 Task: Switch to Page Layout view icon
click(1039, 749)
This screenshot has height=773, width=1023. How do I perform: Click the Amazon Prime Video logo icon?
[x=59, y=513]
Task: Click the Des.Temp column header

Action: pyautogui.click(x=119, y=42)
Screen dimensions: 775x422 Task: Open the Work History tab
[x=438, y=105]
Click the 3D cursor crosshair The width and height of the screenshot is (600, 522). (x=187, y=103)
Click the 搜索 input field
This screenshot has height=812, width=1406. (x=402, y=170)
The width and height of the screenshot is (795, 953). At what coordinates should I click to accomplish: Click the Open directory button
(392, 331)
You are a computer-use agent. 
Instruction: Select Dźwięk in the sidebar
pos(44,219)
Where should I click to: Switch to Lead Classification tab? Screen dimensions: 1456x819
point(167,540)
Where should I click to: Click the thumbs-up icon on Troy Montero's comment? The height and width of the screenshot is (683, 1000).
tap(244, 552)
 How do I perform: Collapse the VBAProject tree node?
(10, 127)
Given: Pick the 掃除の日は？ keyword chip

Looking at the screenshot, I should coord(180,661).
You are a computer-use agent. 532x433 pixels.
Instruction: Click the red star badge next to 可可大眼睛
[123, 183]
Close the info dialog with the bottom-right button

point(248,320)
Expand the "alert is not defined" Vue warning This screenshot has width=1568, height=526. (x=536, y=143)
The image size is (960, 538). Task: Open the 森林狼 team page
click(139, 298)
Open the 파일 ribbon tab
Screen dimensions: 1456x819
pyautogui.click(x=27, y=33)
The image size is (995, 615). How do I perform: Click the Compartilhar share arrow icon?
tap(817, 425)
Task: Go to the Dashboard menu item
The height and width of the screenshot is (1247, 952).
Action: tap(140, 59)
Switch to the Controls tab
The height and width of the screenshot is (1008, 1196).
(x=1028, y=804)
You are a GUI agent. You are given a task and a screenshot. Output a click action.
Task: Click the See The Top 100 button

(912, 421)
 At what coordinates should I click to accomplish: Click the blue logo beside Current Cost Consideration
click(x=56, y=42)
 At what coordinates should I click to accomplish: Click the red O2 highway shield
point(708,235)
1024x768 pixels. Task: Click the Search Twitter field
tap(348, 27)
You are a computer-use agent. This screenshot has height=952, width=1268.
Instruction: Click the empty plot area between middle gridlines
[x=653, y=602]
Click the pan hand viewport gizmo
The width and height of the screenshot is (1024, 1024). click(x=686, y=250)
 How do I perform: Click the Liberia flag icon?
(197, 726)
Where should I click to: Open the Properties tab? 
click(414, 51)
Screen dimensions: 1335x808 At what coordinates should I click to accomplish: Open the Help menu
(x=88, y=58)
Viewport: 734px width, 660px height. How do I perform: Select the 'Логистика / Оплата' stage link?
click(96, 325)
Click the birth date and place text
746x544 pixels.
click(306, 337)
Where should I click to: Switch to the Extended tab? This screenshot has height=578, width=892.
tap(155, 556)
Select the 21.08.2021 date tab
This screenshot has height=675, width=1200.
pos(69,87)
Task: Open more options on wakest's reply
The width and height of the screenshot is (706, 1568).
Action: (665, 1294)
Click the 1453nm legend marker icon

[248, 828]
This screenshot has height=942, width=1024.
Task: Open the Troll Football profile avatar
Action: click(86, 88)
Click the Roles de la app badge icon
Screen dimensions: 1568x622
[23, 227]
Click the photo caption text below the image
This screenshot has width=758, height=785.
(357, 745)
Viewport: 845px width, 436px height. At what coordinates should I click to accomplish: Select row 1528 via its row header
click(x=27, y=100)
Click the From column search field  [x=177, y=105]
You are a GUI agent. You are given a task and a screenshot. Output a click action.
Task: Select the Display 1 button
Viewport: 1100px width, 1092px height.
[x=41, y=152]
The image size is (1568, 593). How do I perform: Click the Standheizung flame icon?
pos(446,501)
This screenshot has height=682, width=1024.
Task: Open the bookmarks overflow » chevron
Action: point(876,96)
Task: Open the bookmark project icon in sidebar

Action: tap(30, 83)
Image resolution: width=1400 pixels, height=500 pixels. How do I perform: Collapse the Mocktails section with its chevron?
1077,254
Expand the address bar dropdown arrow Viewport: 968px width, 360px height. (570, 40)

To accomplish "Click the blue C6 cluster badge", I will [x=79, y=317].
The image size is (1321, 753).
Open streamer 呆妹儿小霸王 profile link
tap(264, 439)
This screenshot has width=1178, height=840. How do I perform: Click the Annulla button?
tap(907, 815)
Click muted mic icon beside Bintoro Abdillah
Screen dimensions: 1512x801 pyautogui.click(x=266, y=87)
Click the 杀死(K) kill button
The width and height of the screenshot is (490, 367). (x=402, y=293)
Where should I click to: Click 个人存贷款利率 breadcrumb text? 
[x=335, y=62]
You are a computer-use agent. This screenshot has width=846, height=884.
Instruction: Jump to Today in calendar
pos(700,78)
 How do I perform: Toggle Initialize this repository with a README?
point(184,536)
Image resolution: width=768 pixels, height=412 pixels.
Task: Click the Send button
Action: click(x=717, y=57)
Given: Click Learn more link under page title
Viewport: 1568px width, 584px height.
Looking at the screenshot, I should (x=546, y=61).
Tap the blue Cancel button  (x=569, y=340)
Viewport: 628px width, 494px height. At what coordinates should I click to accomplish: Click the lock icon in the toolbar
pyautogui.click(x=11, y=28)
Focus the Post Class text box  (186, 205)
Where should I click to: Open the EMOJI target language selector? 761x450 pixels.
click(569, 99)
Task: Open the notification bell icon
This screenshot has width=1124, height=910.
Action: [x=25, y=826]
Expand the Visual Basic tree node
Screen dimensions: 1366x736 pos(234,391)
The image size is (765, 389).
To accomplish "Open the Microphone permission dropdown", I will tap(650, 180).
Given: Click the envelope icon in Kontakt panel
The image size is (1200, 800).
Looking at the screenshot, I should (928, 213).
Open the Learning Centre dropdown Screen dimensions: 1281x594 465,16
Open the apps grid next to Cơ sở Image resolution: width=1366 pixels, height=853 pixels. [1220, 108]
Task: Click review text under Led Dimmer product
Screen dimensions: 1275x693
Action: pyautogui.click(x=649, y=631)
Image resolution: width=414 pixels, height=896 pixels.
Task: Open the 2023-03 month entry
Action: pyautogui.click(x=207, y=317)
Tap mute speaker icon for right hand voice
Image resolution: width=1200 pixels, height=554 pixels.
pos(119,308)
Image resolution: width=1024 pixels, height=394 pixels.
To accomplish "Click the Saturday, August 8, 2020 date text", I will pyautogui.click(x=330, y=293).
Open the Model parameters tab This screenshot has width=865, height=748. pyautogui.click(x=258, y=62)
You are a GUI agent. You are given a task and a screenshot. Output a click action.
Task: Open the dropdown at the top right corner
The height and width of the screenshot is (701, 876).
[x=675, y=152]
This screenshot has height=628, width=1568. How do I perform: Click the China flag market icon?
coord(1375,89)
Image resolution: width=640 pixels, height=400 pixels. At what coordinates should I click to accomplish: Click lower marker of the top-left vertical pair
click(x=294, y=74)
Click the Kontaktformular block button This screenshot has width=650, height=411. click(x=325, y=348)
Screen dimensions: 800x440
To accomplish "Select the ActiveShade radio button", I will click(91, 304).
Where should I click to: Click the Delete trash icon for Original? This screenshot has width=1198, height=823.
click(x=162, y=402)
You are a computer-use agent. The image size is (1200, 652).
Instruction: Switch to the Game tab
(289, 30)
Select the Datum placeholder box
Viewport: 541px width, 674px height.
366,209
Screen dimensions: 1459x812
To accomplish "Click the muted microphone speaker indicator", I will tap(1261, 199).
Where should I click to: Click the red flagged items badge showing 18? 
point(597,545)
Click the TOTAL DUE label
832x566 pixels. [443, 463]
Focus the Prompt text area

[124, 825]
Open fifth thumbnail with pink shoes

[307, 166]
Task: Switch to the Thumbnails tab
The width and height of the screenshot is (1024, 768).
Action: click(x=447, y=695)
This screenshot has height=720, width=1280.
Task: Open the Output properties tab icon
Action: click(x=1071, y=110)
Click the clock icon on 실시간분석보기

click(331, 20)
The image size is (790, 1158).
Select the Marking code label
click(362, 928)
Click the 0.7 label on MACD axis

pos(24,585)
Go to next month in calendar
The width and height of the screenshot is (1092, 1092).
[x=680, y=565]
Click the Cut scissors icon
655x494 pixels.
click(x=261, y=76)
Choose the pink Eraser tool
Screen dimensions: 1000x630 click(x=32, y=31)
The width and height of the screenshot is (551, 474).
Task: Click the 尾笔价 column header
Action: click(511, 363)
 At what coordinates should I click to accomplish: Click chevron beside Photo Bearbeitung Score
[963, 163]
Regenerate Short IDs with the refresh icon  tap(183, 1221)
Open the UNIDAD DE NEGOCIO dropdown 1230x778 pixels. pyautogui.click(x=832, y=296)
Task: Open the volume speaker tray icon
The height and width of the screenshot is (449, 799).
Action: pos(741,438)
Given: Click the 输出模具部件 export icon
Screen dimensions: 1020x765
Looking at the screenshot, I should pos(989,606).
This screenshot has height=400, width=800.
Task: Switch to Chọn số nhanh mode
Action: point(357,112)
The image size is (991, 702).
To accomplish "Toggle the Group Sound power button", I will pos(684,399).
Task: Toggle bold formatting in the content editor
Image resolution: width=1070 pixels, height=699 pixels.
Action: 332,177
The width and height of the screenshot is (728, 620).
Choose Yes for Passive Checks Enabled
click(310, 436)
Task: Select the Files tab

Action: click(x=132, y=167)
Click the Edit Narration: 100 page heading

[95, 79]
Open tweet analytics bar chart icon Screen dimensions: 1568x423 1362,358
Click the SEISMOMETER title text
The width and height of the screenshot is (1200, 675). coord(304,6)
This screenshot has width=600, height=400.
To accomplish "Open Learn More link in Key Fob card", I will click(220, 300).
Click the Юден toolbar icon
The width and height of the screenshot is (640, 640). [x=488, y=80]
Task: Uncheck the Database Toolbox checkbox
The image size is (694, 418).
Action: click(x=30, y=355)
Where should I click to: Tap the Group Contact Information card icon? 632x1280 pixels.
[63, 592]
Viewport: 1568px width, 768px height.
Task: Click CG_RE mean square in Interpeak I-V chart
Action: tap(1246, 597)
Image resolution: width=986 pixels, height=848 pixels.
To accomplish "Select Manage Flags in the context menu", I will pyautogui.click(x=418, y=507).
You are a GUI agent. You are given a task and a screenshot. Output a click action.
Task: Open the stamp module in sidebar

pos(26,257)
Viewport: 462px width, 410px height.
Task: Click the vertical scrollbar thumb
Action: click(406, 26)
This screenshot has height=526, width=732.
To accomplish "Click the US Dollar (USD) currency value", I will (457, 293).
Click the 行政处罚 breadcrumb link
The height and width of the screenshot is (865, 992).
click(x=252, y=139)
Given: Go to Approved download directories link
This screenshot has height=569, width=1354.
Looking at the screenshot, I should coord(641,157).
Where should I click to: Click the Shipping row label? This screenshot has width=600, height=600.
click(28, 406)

####################

### EXERCISE REQUIREMENTS
After locating the line with "Focus the Prompt text area" in the material above, return it and each line after it exactly, ending at the line with "Task: Open the volume speaker tray icon".

### WRITTEN REPLY
Focus the Prompt text area

[124, 825]
Open fifth thumbnail with pink shoes

[307, 166]
Task: Switch to the Thumbnails tab
The width and height of the screenshot is (1024, 768).
Action: click(x=447, y=695)
This screenshot has height=720, width=1280.
Task: Open the Output properties tab icon
Action: click(x=1071, y=110)
Click the clock icon on 실시간분석보기

click(331, 20)
The image size is (790, 1158).
Select the Marking code label
click(362, 928)
Click the 0.7 label on MACD axis

pos(24,585)
Go to next month in calendar
The width and height of the screenshot is (1092, 1092).
[x=680, y=565]
Click the Cut scissors icon
655x494 pixels.
click(x=261, y=76)
Choose the pink Eraser tool
Screen dimensions: 1000x630 click(x=32, y=31)
The width and height of the screenshot is (551, 474).
Task: Click the 尾笔价 column header
Action: click(511, 363)
 At what coordinates should I click to accomplish: Click chevron beside Photo Bearbeitung Score
[963, 163]
Regenerate Short IDs with the refresh icon  tap(183, 1221)
Open the UNIDAD DE NEGOCIO dropdown 1230x778 pixels. pyautogui.click(x=832, y=296)
Task: Open the volume speaker tray icon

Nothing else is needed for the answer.